## AIM OF THE TASK
In this exercise, return only the lines that run from the line with "Click the ミキワメ logo icon" to the end of the entries below, both included. Pictures are not copied.

## THE RECORDS
++++++++++

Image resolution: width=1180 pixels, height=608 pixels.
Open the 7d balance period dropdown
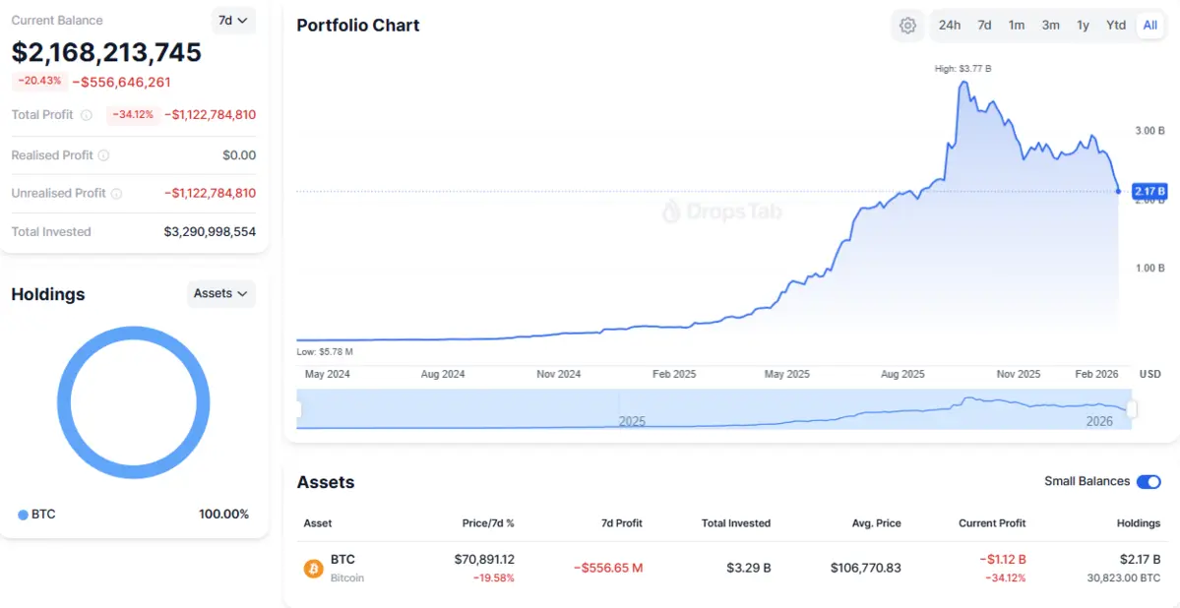[233, 21]
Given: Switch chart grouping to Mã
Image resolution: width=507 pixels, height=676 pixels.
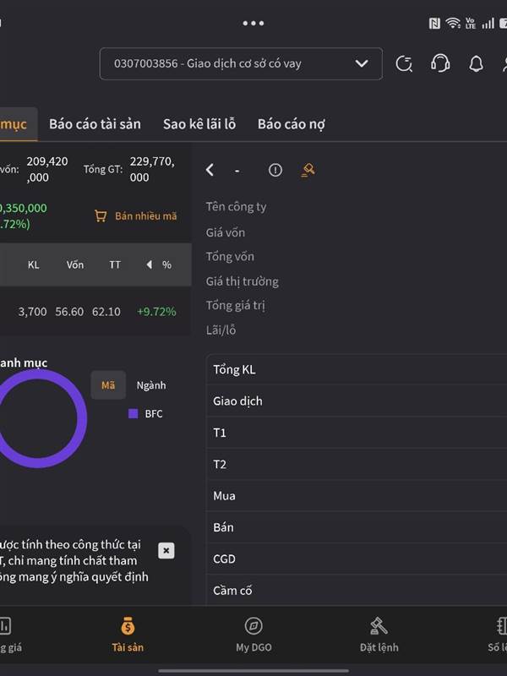Looking at the screenshot, I should coord(108,385).
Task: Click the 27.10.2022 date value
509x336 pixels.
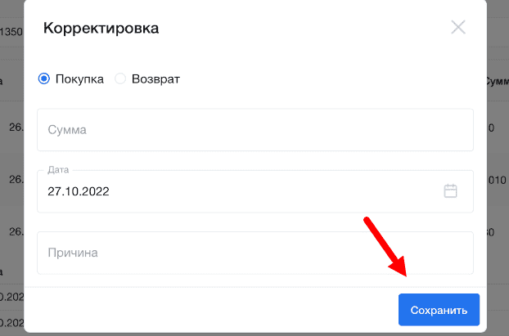Action: (79, 191)
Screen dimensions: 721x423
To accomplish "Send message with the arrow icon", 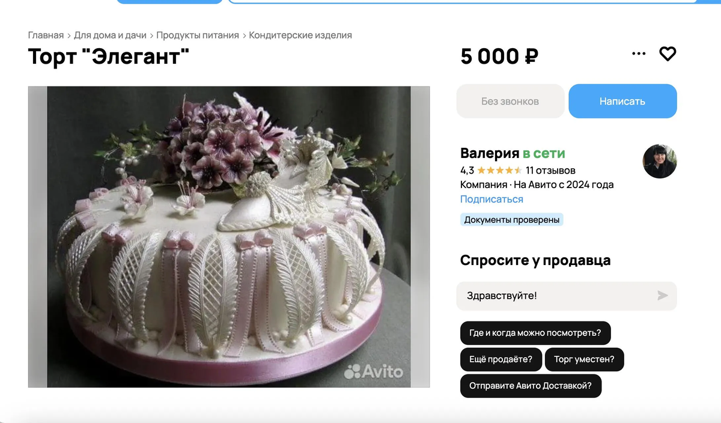I will point(662,296).
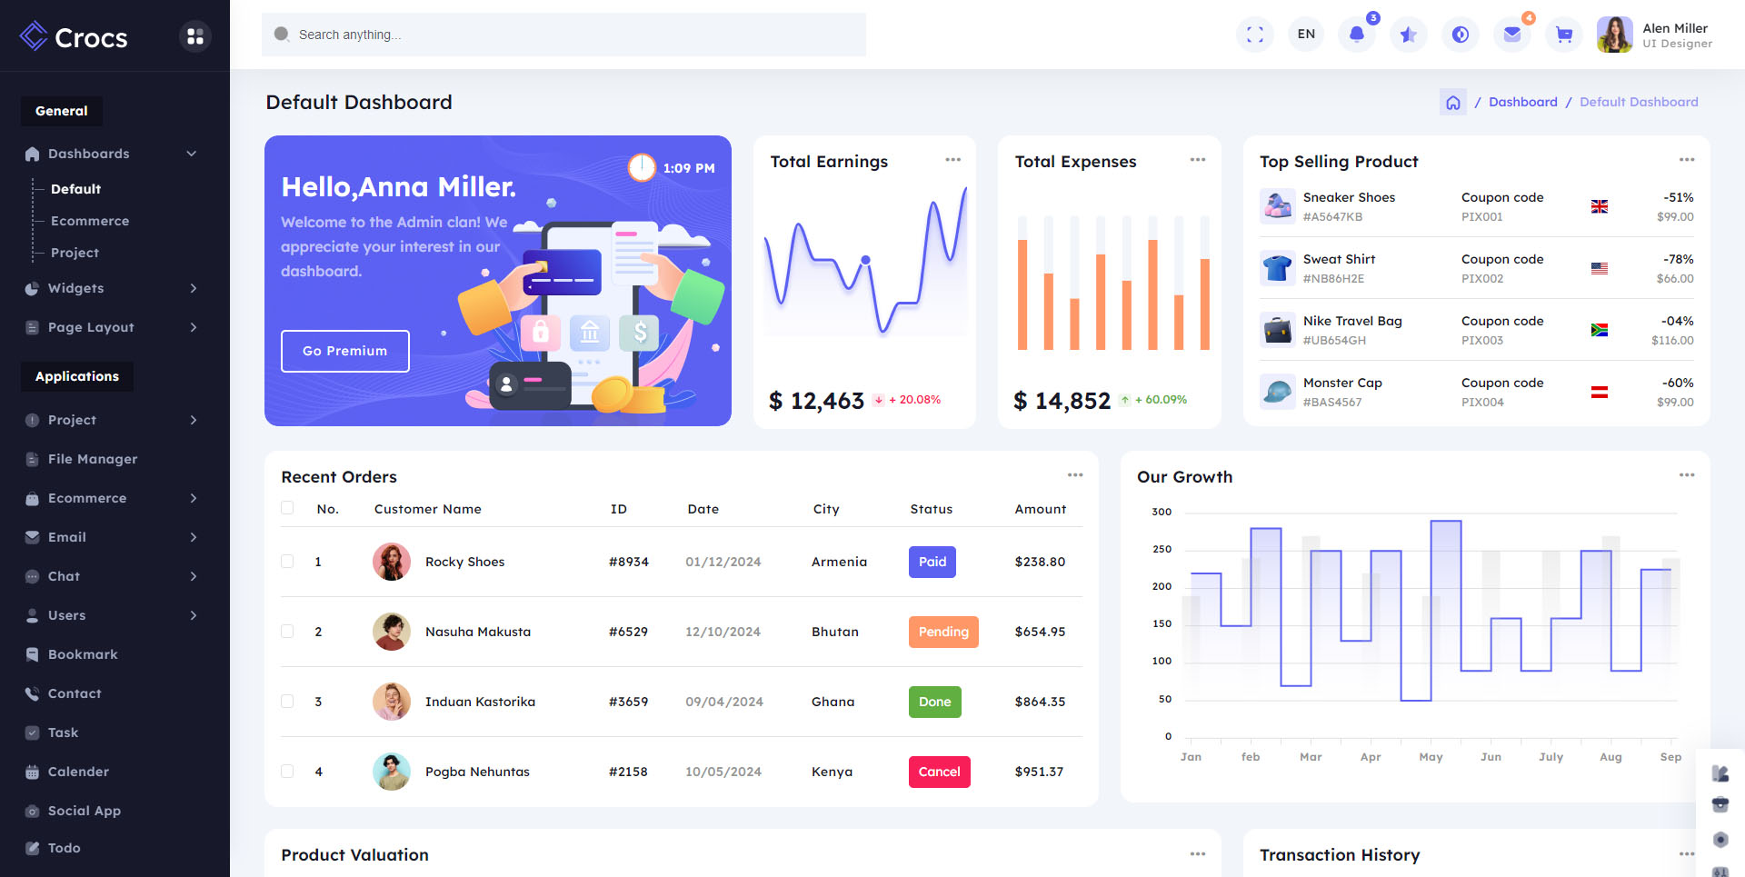
Task: Click the fullscreen toggle icon in header
Action: pyautogui.click(x=1254, y=35)
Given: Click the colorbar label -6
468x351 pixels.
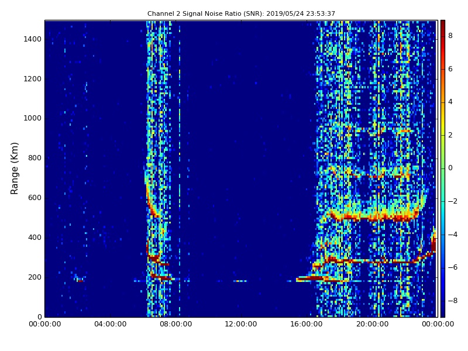Looking at the screenshot, I should (x=452, y=267).
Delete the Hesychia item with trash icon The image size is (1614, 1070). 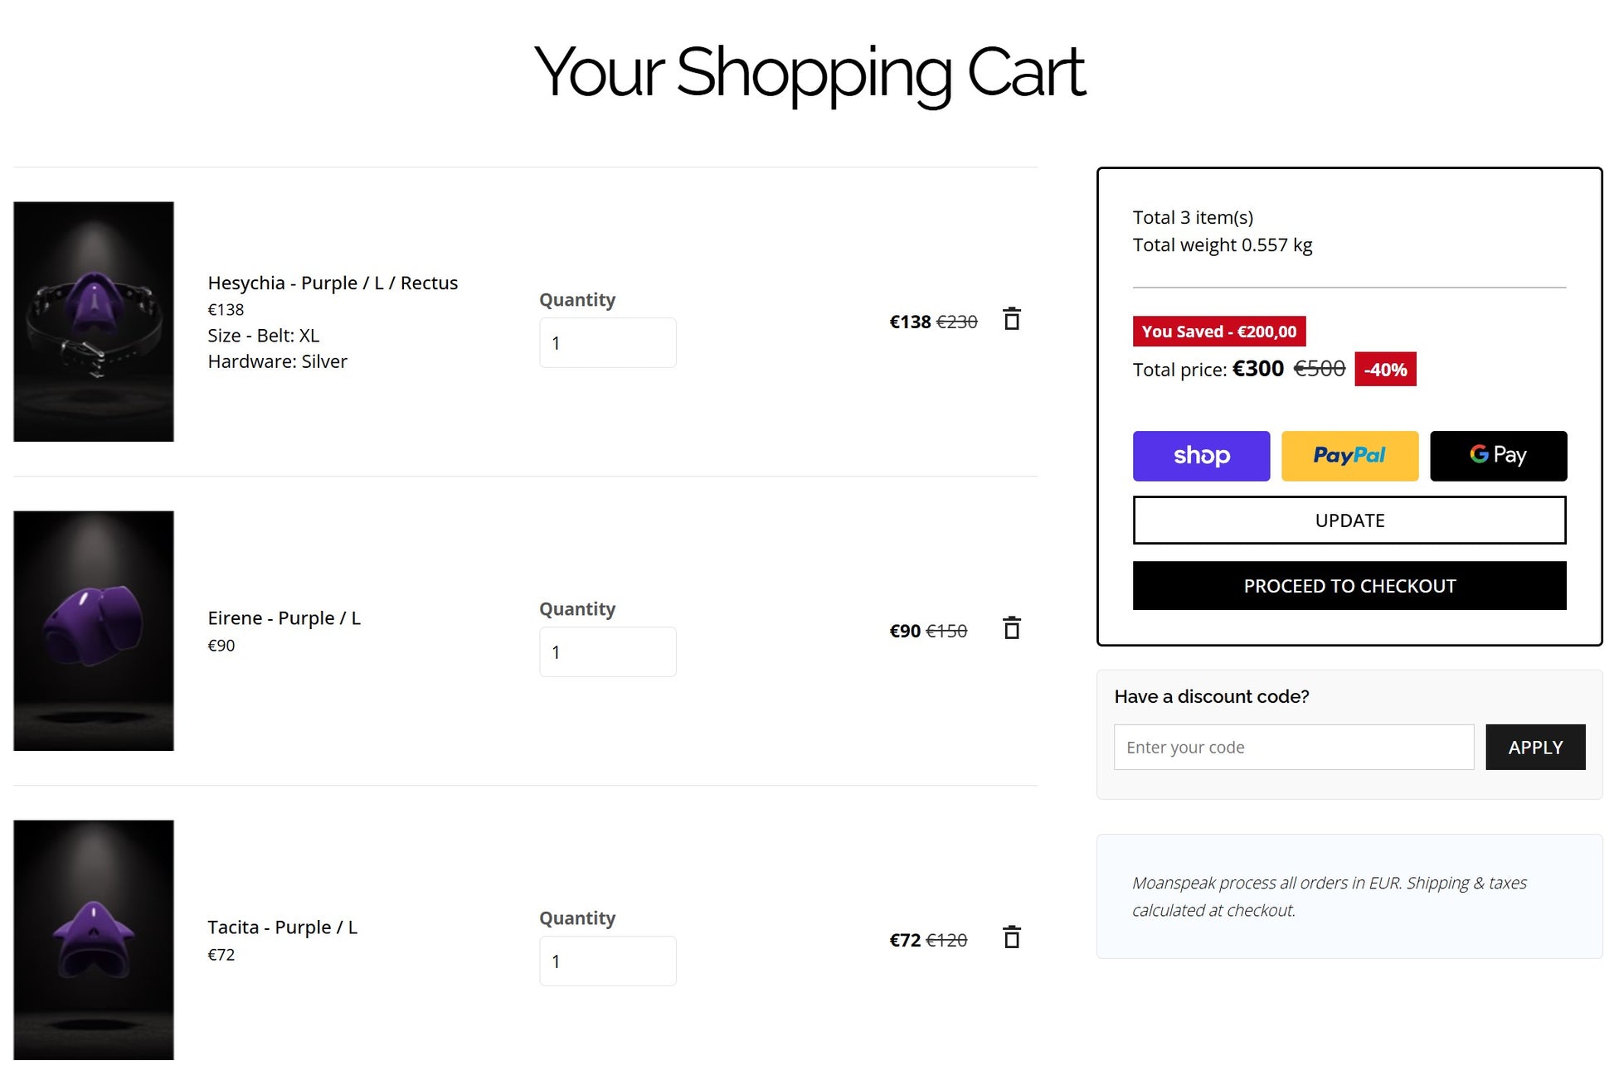click(1011, 319)
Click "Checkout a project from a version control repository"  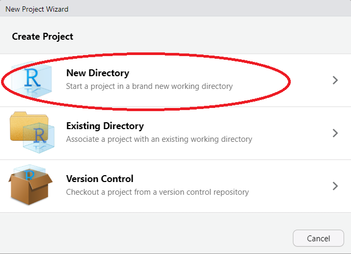157,192

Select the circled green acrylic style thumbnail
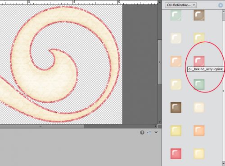coord(199,84)

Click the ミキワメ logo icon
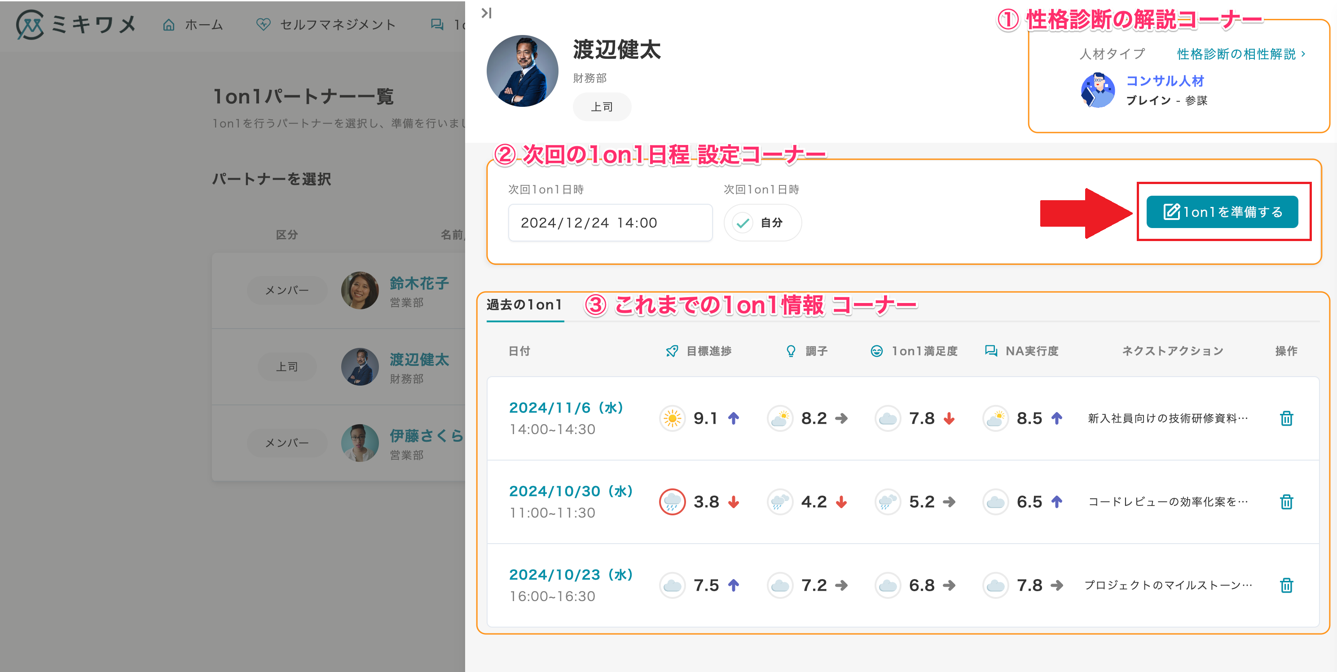[30, 25]
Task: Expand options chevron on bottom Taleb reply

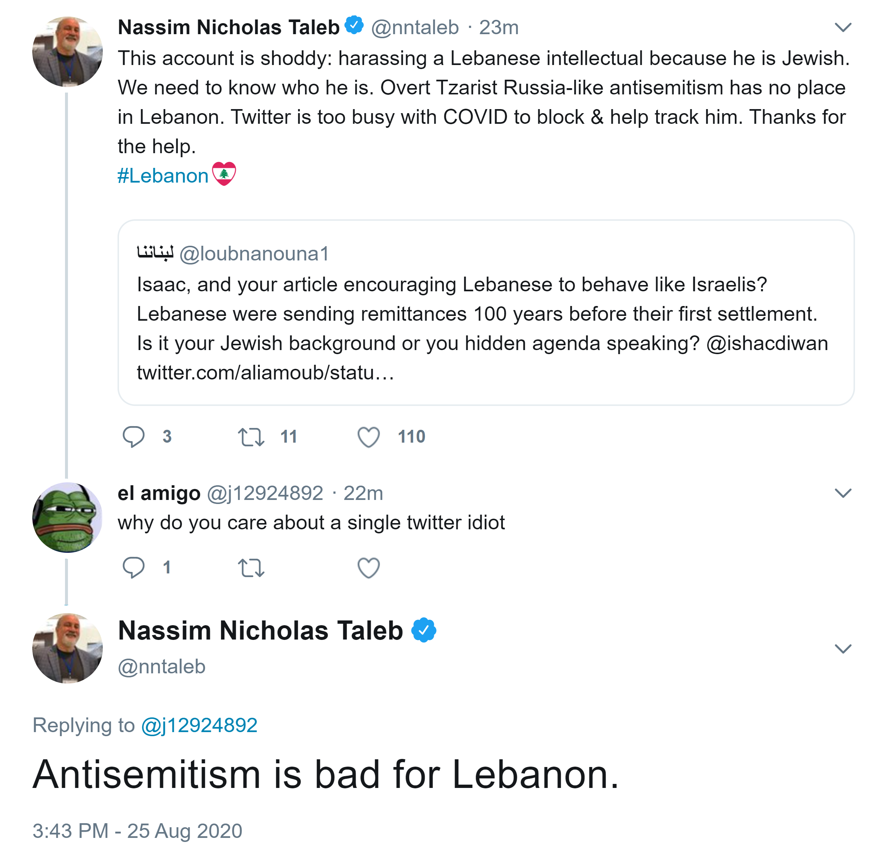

++++++++++

## COMPLETED EXERCISE
Click the ミキワメ logo icon
[30, 25]
Task: Expand options chevron on bottom Taleb reply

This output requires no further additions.